Summer arrived early this morning. The longest days are here again.
The Vermont spring was again wet, dampening the spirits of farmers eager to get into their fields. It was cold, except for a handful of days that carried with them extreme weather. And, the experts warn, welcome to the new normal, meteorologically speaking.
We now know our government has been monitoring many of us under the charge of intelligence. And each day in the last month, the breadth and depth of that spying seems to get wider and deeper. The scandals have pushed the president’s approval ratings to the lowest in his presidency, and the public trust has officially eroded.
Nine days into our summer, just days before we celebrate our nation’s 237th birthday, we could see a domino effect at the U.S. Treasury that could push our national debt over the $17 trillion mark before the smoke settles from the fireworks.
Yet there are signs of recovery across Vermont — and our nation. Unemployment in the state suggests jobs are truly hard to come by. But consumer spending is creeping up in Vermont. Local home and land sales are brisk. And construction can be found on every street (and it feels like every Vermont road).
In these long days, it seems apropos to reflect on the state of our nation’s affairs, and even the lessons that can be learned closer to home. We must be mindful and aware of the role of government, and be clear we understand its reach and our rights.
We need to understand the factors that threaten our national economy with as much clarity as the drivers of our local economy.
And, as we hear time and again, through countless examples across the nation (and right up the road in Marshfield), there is something going on with the weather that is making it more extreme and dangerous. We can argue the causes, but we all must heed the warnings.
It comes down to being aware, understanding patterns, and knowing where we are in the loop — the cycle of history. Because we have seen all of this before — in one form or another.

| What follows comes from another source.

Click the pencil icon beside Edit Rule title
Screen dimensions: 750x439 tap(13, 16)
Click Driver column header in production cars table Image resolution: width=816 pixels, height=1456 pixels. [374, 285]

On these long days we need to consider what David McCullough said in his 2003 address to the National Endowment for the Humanities:
“History is — or should be — a lesson in appreciation. History helps us keep a sense of proportion. History teaches that there is no such thing as a self-made man or woman, that we are all shaped by the influences of others, including so many we’ve never seen because they are back there in history. History teaches that nothing happens in isolation, or without cause and effect, and that nothing ever had to happen as it did. History teaches tolerance, and the value of common sense, and as Voltaire ... observed, common sense is anything but common.
“History is about high achievement, glorious works of art, music, architecture, literature, philosophy, science and medicine ... as the best of politicians and generals have readily attested. History is about leadership, and the power of ideas. History is about change, because the world has never not been changing, indeed because life itself is change.

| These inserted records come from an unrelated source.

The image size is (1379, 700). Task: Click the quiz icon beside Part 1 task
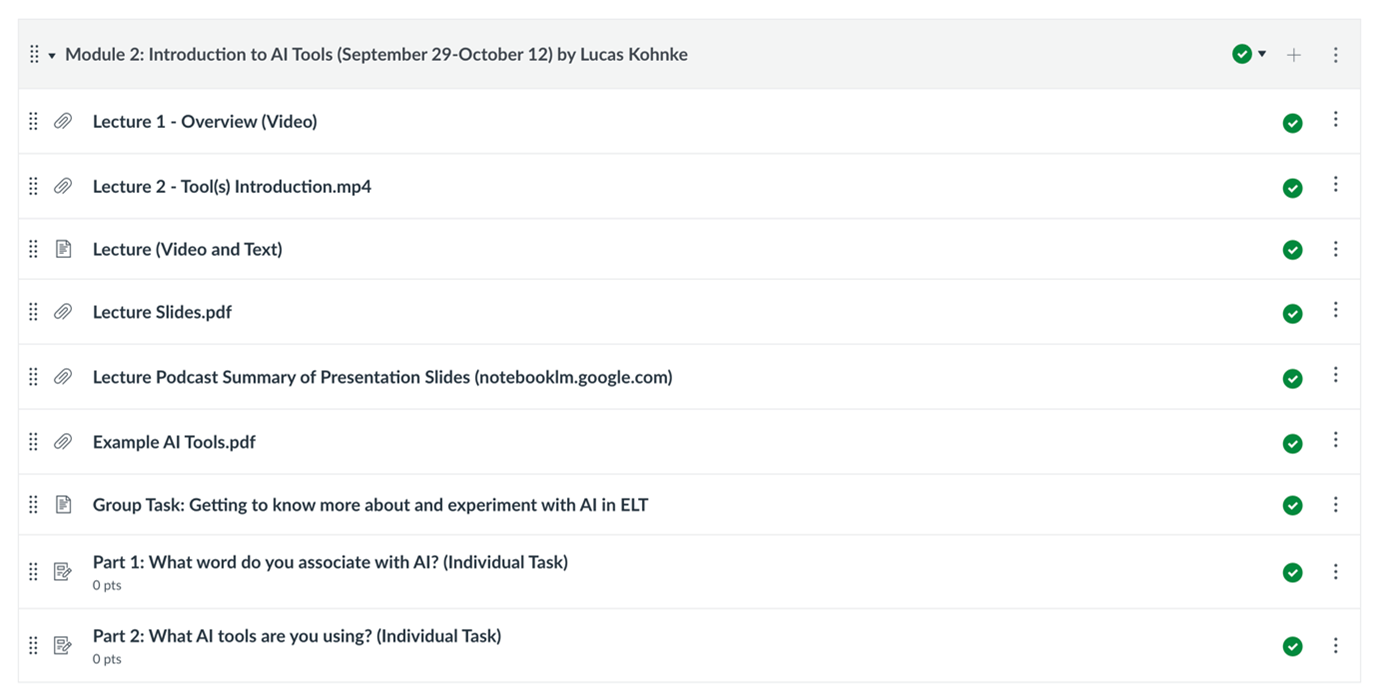point(63,571)
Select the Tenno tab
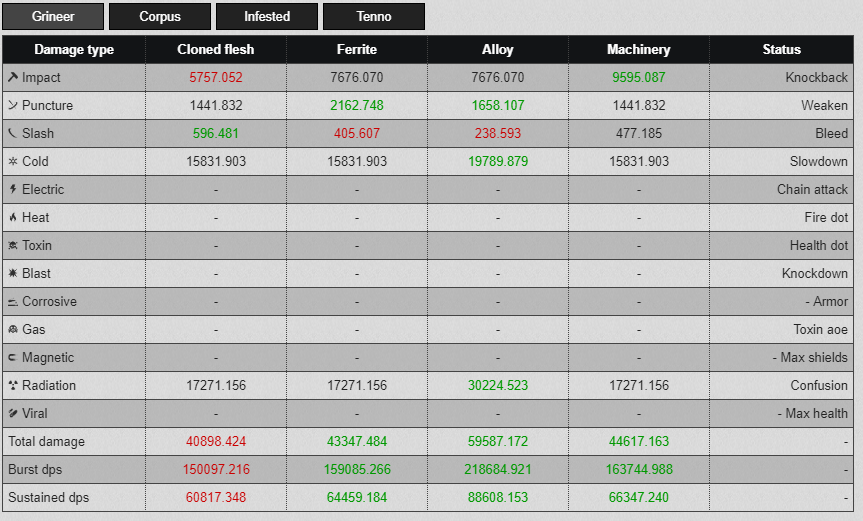Image resolution: width=863 pixels, height=521 pixels. click(374, 16)
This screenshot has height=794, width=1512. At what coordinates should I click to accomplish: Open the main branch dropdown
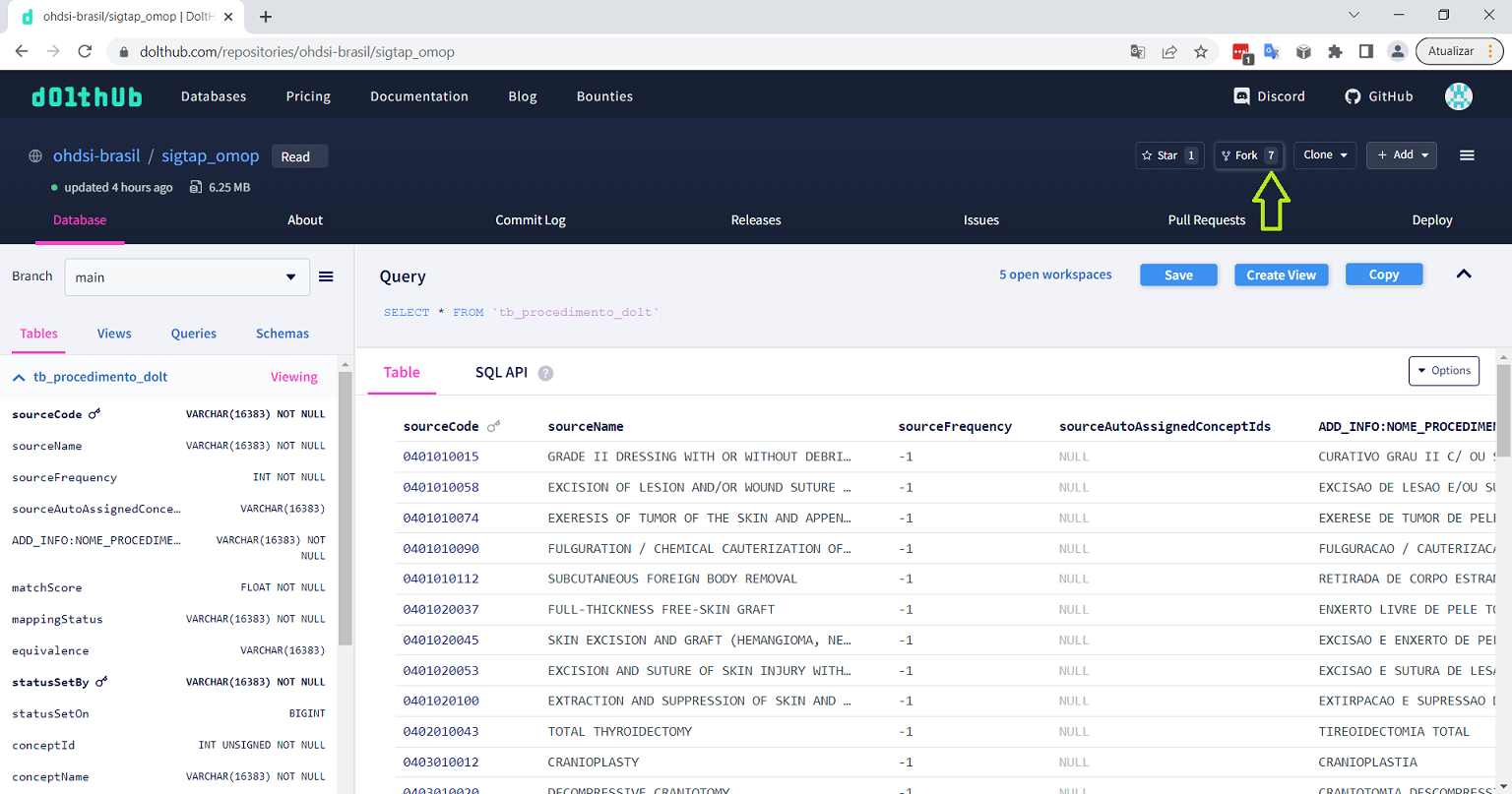187,277
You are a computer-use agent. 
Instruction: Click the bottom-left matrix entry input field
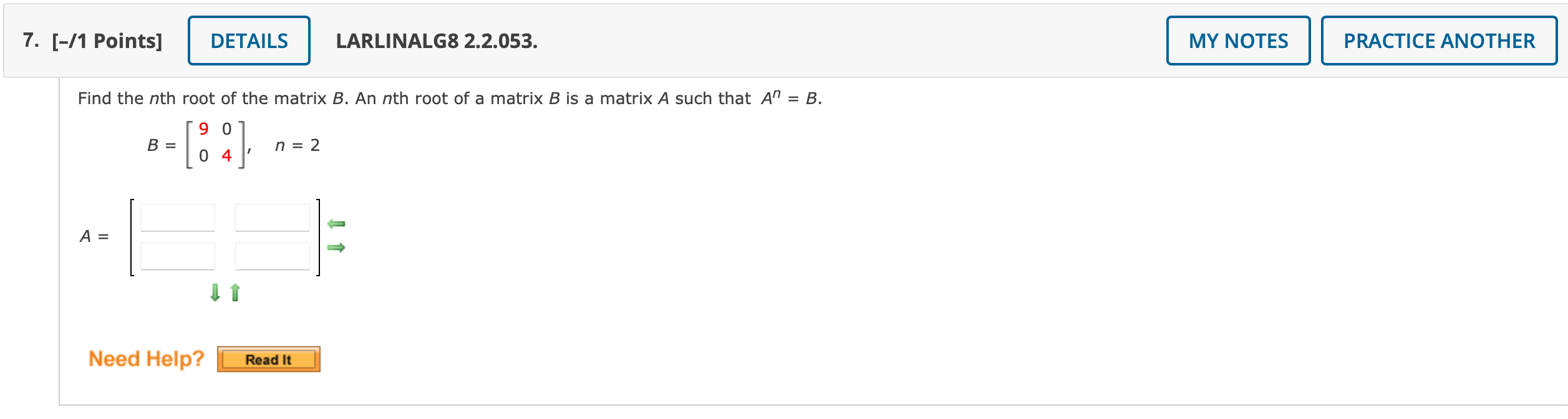click(x=177, y=254)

“History is the course of human events. And it must therefore be, if truthful, about failure, injustice, struggle, suffering, disappointment, and the humdrum. History demonstrates often in brutal fashion the evils of enforced ignorance and demagoguery. History is a source of strength, a constant reminder of the courage of others in times more trying and painful than our own. ... I guess if I had to boil it down to a few words, I would say history is a larger way of looking at life.”

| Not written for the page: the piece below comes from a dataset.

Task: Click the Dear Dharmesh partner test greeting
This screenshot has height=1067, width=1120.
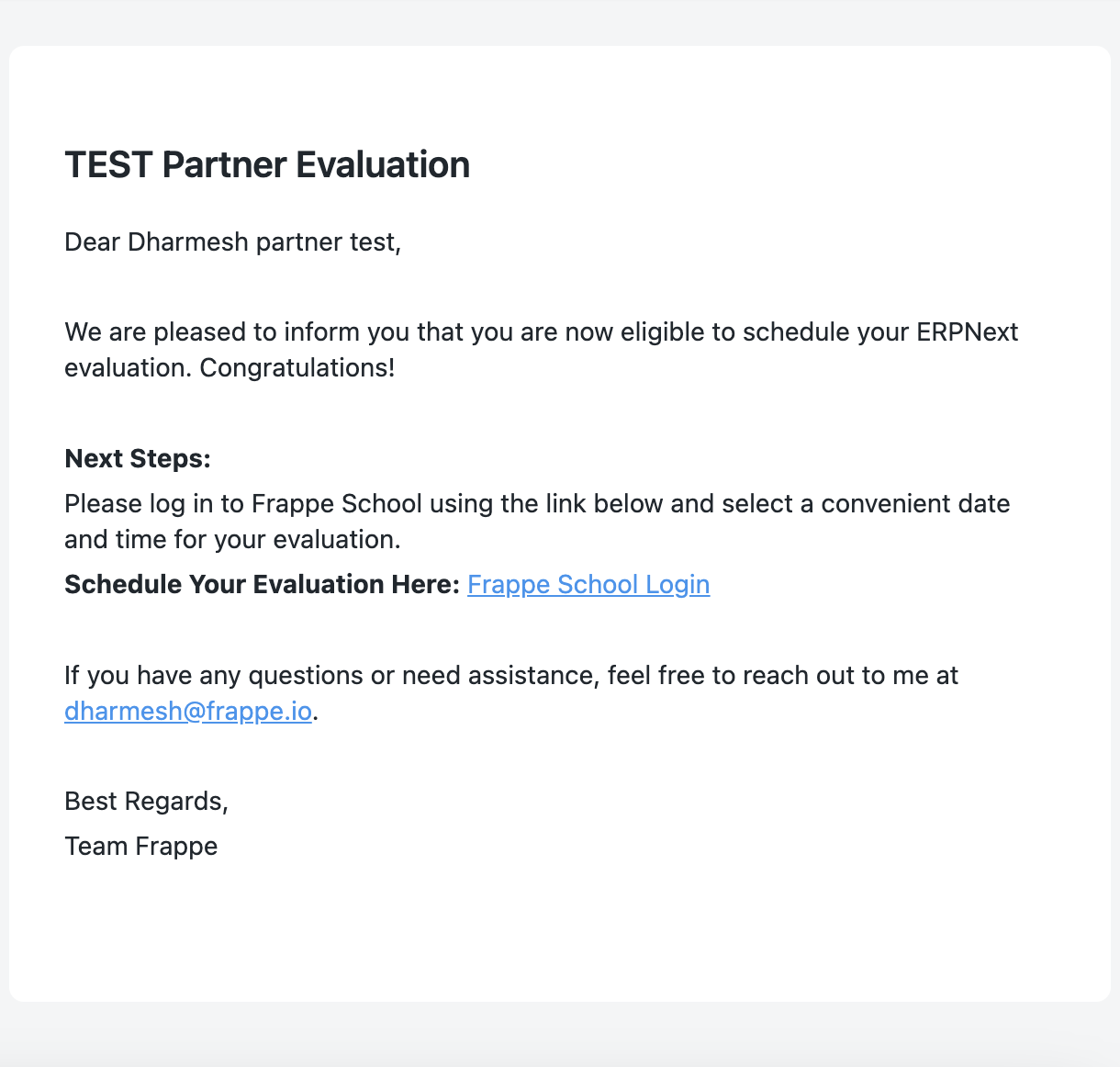Action: coord(233,242)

In these long days, we need to look at the power of ideas, our role in elevating those ideas, and how each one of us fits into the history we are making.
In the end, whether it is in repairing the environment, urging more controls on our national debt, or insisting that our government keep our privacy out of its business, we are — and have been — capable of change. We must not wait for the short days to point fingers and call from the darkness, “Someone should do something.”